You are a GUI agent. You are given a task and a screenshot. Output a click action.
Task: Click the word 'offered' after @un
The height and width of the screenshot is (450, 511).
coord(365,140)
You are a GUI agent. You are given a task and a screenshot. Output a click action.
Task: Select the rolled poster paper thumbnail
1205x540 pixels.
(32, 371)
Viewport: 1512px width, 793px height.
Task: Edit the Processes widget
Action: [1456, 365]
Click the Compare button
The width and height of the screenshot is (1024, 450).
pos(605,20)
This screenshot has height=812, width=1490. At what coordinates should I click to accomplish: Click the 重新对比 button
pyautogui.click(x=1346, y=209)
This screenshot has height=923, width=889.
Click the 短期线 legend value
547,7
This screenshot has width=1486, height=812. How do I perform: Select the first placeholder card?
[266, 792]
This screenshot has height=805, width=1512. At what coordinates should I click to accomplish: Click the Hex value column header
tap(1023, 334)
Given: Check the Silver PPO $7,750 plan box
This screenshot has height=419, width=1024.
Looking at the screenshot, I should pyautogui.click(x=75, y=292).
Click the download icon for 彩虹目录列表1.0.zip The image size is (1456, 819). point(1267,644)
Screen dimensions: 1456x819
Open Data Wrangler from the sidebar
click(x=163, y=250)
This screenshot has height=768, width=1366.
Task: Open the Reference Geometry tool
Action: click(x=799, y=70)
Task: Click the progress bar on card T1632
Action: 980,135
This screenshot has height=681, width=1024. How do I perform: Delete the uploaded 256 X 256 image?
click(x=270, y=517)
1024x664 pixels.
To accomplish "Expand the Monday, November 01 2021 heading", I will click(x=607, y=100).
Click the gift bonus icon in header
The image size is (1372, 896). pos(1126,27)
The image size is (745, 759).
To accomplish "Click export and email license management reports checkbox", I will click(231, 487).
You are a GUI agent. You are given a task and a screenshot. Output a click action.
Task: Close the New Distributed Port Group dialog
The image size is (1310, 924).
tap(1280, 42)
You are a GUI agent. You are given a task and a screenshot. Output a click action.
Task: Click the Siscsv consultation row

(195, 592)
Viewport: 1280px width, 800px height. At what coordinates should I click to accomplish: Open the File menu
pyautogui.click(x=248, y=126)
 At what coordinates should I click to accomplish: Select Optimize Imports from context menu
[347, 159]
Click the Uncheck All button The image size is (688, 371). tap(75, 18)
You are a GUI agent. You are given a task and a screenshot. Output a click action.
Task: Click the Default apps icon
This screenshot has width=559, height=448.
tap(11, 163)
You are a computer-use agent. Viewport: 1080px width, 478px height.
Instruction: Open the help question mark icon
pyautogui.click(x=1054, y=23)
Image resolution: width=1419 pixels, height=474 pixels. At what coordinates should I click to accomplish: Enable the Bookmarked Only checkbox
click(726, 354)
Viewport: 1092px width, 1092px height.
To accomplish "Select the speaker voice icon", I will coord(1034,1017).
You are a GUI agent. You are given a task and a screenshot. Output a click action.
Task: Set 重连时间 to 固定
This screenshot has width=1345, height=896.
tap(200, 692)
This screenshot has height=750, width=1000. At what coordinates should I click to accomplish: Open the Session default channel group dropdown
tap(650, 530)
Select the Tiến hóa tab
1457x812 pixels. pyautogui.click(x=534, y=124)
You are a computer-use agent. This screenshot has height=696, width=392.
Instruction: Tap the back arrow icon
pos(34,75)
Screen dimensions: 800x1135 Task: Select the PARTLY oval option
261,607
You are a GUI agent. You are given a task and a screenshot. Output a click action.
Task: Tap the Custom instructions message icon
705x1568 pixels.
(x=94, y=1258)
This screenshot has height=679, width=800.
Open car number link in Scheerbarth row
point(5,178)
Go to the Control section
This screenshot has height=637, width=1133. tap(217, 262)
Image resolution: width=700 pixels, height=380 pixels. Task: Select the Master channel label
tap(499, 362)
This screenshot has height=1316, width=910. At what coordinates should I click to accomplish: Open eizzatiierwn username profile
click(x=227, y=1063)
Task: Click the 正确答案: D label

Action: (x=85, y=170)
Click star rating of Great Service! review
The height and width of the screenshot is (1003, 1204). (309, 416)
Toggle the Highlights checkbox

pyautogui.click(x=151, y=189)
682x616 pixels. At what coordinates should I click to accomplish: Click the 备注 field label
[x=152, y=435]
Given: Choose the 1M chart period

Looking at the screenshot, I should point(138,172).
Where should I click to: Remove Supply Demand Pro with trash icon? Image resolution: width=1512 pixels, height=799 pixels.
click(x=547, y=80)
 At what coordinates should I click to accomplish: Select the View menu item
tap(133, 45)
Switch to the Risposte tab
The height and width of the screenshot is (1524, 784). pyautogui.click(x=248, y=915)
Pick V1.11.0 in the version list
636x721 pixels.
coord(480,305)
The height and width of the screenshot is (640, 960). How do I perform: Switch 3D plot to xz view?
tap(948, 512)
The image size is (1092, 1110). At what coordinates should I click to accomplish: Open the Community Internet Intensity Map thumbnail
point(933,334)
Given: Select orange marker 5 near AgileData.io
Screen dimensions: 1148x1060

### What the exercise asks
Write out the items word for word, from the first line of the items through the line with "Action: [1456, 365]", including both of those lines.

### Result of the exercise
You are a GUI agent. You are given a task and a screenshot. Output a click action.
Task: Click the word 'offered' after @un
The height and width of the screenshot is (450, 511).
coord(365,140)
You are a GUI agent. You are given a task and a screenshot. Output a click action.
Task: Select the rolled poster paper thumbnail
1205x540 pixels.
(32, 371)
Viewport: 1512px width, 793px height.
Task: Edit the Processes widget
Action: [1456, 365]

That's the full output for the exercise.